The prevalence of procurement software and other related programs in materials acquisition has obligated users to find new ways to secure their data. Digital intelligence collected from sensors, expense reports and other sources are often aggregated onto cloud servers where the information can be dissected by data analytics. Though this technique provides suppliers with valuable insight, it opens up avenues that hackers could exploit.
Too good to ignore
With security considered, the benefits associated with spend management cannot be ignored. Many of these programs sync with automated invoicing, allowing companies to quickly process and file purchase orders. This electronic workflow allows organizations to quickly and efficiently determine which expenses are congesting budgets and where savings can be achieved.
According to Supply Management, Head of Indirect Procurement at textile manufacturer CWS-boco Marcin Chramega stated that his centralized team managed about 40 percent of the company's $278 million annual indirect spend with the assistance of an expense analysis program. Chramega noted that the software allowed his department to eliminate operational inefficiencies, in addition to helping him deduce how the company can save money.
"I will show all these misses and gaps with the assessment of the data," said Chramega. "This will help me to drive the business and procurement to the next steps."
Where the challenges lie
However, with electronic invoicing comes avenues through which malevolent figures could gain access to company networks, meaning that business account information could be compromised. Dean Wiech, managing director of Tools4ever, a company offering robust identity and access management software, stated in an interview with Manufacturing.net that data protection is just as much a part of distribution as procurement and spend management.

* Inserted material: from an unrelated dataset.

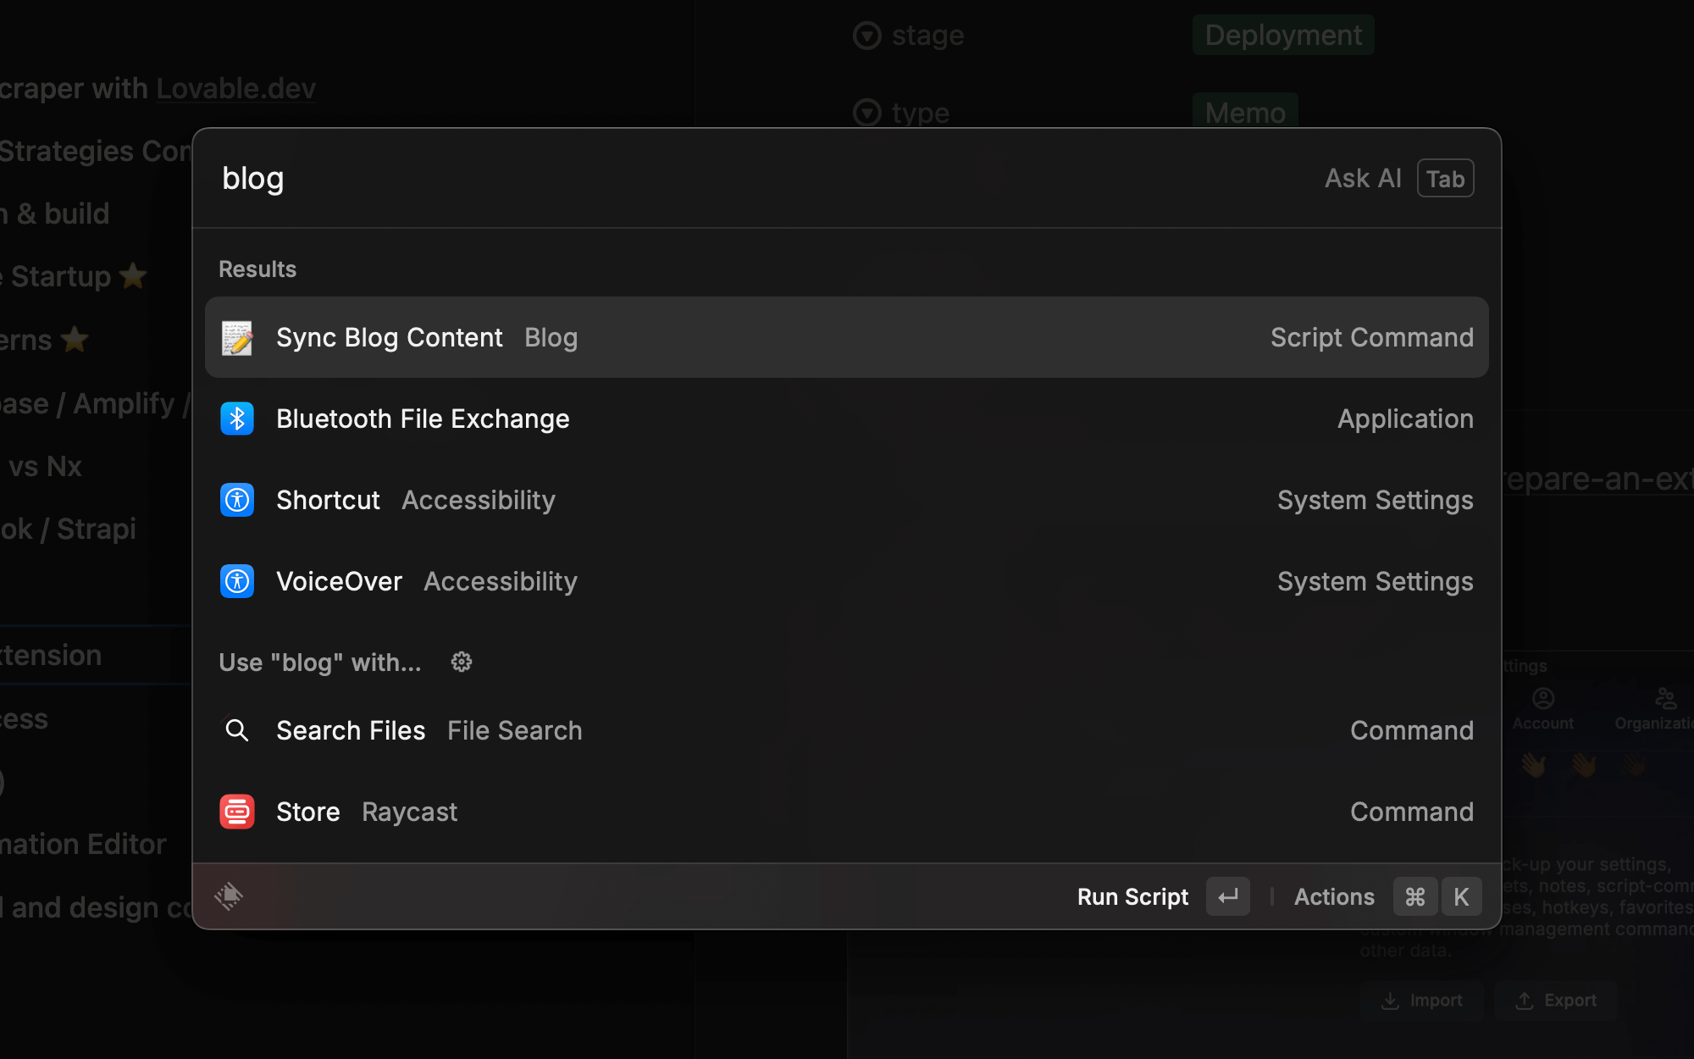Choose Search Files File Search command
The image size is (1694, 1059).
point(845,730)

Wiech noted that companies should implement policies that allow access to financial information only when it's absolutely necessary.
Although Wiech believes that manufacturers and distributors alike are cognizant of data security, there are three components that they may be neglecting:
- The use of role-based access control arrangements to prevent unauthorized people from accessing sensitive information.
- When a worker's responsibilities shift, firms need to ensure their security permissions are appropriately updated.
- Once an employee leaves an organization, his or her database entry must be terminated immediately.